→ **What this task involves**
Below are lines of data; count those that contain "paragraph" and give the total alone.

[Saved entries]
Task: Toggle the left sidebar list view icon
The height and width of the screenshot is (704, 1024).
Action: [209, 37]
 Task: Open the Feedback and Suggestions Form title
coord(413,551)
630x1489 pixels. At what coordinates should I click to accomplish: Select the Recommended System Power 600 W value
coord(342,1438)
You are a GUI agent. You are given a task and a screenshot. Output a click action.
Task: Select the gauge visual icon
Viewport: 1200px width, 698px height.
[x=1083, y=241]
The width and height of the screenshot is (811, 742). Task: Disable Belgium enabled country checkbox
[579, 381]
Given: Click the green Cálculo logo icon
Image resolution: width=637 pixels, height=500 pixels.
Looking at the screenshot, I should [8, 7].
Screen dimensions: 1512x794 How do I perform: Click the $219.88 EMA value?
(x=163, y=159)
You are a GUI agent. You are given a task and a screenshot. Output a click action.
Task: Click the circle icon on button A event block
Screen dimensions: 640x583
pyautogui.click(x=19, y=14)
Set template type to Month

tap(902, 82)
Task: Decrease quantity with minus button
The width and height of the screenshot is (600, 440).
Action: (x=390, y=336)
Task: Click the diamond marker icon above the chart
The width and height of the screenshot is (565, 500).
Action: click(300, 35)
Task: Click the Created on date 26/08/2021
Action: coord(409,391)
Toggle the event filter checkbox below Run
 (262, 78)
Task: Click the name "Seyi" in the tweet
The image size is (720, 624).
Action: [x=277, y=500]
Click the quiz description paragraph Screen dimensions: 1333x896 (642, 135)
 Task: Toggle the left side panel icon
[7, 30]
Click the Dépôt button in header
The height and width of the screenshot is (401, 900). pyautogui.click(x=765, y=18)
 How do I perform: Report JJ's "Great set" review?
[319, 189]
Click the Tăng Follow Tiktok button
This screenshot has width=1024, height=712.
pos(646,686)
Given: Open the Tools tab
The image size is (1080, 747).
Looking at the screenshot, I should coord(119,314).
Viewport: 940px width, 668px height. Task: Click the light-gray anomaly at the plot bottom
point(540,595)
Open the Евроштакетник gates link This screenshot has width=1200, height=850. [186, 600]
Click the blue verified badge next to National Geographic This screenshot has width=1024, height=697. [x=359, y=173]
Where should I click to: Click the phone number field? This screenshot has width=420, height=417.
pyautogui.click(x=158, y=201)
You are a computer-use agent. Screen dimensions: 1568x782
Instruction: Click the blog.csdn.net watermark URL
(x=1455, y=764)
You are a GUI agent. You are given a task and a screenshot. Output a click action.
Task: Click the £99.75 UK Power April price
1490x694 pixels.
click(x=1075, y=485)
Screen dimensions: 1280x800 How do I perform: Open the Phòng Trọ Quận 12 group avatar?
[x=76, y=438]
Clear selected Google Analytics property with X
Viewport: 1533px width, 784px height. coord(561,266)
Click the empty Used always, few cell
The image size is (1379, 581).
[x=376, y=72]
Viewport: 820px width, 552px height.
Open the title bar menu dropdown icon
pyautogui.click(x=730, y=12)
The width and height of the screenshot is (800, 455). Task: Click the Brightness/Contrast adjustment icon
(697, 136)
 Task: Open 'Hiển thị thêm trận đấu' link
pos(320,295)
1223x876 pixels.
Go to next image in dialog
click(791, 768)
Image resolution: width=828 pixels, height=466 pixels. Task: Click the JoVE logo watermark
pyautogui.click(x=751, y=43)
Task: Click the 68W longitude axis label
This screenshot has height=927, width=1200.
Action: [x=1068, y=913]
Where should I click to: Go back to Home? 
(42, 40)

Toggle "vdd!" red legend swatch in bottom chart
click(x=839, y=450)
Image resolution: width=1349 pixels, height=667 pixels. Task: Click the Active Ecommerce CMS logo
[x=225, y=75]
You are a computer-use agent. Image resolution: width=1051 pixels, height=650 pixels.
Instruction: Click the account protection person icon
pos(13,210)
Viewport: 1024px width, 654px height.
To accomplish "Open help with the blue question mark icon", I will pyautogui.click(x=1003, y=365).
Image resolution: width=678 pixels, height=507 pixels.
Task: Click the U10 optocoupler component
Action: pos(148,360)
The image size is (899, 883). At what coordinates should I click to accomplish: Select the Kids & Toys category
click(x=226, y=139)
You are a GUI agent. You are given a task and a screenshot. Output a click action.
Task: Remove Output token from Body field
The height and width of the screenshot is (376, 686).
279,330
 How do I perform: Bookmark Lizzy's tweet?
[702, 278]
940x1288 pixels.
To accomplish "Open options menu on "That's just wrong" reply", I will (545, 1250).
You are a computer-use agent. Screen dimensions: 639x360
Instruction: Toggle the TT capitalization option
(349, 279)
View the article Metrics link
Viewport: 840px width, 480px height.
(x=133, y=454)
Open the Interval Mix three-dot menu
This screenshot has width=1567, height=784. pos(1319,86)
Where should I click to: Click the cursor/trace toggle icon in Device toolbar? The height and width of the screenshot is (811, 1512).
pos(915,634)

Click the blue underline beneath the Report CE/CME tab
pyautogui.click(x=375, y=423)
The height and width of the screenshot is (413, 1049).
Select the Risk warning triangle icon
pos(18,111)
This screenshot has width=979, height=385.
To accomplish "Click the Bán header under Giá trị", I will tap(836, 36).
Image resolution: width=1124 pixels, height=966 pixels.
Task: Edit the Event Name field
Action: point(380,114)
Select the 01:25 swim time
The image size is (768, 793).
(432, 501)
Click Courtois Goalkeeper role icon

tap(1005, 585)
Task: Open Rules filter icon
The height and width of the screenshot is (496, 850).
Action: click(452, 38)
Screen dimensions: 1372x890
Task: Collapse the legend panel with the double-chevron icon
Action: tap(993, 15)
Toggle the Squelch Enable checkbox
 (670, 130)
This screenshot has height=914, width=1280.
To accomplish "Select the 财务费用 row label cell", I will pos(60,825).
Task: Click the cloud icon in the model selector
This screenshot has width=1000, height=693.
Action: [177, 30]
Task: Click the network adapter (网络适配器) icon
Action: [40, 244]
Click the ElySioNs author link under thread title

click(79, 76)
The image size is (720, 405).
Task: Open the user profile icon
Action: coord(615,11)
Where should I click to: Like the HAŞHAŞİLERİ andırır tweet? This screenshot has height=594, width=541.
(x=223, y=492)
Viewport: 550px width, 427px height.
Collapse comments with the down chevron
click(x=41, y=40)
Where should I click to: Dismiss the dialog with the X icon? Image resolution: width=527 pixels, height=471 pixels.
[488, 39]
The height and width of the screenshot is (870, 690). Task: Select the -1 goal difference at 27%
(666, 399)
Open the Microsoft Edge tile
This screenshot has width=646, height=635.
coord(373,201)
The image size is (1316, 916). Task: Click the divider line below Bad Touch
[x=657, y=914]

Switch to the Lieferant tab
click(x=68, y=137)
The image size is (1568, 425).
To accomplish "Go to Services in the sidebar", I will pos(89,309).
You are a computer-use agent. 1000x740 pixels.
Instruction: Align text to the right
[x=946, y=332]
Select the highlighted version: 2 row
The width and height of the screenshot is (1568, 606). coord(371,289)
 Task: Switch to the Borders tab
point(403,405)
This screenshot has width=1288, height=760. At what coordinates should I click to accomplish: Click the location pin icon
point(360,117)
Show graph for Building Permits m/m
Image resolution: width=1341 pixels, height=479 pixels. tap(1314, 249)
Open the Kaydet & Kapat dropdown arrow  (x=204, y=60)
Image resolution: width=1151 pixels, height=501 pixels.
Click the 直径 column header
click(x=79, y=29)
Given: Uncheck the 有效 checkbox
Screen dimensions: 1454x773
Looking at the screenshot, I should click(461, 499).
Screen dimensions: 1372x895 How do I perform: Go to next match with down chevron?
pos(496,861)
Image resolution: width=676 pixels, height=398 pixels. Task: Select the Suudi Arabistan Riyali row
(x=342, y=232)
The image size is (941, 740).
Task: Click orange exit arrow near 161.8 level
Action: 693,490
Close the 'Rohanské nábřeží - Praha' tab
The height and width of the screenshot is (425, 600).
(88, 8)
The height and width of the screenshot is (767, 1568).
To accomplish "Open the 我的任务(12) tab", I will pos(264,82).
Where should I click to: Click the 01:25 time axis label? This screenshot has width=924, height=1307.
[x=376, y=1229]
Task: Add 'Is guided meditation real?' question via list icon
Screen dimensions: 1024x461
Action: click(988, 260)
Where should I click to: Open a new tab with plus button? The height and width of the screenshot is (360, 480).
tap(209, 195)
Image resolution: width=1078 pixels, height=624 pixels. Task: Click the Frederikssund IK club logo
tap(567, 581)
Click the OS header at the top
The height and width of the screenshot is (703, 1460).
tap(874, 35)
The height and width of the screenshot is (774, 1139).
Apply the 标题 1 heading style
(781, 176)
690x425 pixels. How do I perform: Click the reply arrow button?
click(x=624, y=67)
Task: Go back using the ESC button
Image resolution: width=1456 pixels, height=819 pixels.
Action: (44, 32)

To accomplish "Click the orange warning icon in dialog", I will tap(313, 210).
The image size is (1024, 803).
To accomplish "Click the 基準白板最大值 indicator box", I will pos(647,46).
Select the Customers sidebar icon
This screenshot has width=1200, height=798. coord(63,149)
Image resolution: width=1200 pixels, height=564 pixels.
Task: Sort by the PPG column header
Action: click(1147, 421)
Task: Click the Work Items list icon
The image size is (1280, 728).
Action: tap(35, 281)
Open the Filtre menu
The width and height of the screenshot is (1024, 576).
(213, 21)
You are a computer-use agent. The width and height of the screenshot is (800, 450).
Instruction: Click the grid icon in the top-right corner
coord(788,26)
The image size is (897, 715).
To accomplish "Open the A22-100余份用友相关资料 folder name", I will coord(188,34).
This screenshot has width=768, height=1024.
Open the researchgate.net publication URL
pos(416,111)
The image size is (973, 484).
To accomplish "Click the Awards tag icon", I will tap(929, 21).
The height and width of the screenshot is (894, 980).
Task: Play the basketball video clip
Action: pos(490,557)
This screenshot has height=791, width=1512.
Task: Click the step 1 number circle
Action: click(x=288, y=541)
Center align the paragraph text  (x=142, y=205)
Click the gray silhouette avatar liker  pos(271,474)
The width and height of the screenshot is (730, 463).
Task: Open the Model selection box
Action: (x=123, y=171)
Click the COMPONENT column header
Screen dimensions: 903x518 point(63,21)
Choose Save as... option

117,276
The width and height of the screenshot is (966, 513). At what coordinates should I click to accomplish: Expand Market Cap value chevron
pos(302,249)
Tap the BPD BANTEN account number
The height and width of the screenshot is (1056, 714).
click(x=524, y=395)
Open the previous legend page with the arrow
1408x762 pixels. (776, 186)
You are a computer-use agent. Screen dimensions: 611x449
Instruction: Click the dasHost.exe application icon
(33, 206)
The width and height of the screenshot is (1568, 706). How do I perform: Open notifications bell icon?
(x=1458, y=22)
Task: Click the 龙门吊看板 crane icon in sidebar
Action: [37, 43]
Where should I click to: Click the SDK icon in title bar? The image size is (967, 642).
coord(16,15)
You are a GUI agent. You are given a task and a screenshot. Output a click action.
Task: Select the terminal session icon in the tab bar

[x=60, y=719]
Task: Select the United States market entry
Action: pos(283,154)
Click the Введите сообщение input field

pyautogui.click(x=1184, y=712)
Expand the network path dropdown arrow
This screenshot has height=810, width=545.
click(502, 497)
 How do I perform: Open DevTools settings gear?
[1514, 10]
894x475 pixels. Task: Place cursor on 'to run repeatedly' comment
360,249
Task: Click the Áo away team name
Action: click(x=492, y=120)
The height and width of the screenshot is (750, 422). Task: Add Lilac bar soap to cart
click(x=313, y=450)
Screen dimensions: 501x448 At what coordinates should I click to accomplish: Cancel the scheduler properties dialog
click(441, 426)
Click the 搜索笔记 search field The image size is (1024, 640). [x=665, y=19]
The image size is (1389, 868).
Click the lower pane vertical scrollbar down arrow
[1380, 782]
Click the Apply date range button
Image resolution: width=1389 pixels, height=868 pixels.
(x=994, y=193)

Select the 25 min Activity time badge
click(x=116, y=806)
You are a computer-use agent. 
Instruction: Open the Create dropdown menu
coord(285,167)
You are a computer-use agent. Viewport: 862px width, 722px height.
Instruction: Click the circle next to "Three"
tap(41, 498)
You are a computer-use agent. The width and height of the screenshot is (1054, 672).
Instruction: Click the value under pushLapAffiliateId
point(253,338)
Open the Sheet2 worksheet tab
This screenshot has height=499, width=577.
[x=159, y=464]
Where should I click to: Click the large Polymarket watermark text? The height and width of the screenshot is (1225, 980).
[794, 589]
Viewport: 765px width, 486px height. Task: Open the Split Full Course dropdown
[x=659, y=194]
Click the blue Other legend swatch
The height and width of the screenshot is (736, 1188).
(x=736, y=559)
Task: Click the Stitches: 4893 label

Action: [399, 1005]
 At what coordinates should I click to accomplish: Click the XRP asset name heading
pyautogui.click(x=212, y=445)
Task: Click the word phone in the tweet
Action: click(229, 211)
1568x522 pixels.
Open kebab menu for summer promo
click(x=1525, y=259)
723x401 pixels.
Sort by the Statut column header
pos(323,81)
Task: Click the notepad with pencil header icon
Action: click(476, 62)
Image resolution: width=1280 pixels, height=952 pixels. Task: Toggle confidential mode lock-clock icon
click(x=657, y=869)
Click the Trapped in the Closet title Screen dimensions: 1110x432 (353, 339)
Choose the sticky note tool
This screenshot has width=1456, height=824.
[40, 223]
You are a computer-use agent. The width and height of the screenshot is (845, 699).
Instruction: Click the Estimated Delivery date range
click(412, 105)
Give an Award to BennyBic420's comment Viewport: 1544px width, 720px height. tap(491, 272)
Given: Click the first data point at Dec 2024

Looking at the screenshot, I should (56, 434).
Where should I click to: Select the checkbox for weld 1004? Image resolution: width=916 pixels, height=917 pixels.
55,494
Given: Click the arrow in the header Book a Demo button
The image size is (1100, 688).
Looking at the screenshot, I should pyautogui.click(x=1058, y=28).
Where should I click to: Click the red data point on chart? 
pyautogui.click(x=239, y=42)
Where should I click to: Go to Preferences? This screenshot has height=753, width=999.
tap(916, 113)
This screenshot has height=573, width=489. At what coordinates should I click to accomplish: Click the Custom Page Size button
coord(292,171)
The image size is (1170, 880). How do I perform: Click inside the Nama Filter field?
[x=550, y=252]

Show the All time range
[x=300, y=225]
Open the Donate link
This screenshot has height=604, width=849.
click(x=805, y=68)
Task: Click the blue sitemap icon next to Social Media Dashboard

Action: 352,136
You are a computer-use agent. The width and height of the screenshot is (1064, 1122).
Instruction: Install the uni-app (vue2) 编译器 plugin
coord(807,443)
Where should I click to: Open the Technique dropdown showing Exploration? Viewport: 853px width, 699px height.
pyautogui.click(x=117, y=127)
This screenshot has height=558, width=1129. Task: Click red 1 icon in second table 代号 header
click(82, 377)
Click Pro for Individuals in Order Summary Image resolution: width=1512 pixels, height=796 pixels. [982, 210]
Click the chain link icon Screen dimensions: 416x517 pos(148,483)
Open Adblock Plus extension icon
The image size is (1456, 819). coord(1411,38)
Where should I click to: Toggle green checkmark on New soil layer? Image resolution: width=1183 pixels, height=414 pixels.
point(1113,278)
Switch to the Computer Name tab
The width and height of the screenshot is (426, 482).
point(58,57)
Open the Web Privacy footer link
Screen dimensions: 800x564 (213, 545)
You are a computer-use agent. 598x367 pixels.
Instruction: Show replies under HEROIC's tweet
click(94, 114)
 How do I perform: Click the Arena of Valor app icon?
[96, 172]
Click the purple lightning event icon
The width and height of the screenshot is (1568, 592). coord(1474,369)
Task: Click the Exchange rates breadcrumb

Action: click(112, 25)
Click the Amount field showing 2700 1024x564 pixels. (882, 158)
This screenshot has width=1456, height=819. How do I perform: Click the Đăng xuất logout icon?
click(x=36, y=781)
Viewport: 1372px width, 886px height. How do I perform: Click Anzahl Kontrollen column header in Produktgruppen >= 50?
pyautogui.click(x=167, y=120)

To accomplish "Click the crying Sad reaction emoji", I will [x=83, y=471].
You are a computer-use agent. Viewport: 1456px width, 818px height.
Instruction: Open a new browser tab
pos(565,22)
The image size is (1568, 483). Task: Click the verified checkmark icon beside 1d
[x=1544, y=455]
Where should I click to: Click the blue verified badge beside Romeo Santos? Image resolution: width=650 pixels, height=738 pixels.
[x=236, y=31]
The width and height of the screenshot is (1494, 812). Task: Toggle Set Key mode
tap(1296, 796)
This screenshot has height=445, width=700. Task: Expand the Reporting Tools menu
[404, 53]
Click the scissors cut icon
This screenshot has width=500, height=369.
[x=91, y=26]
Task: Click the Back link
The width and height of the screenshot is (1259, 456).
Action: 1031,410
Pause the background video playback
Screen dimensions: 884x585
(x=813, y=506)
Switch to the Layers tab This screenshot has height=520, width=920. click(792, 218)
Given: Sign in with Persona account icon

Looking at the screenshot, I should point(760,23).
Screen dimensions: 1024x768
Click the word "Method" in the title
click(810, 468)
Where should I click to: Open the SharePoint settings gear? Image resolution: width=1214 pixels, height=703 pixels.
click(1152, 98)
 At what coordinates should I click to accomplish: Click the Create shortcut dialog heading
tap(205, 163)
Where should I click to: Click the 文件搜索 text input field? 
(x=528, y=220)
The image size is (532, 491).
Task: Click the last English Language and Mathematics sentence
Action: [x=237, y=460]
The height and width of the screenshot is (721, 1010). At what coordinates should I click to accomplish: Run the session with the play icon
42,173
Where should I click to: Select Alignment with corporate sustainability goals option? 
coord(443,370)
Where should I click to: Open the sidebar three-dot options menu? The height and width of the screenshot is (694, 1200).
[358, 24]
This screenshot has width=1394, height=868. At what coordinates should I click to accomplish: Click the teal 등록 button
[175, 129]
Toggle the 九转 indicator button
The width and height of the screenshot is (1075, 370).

→ **Written answer**
2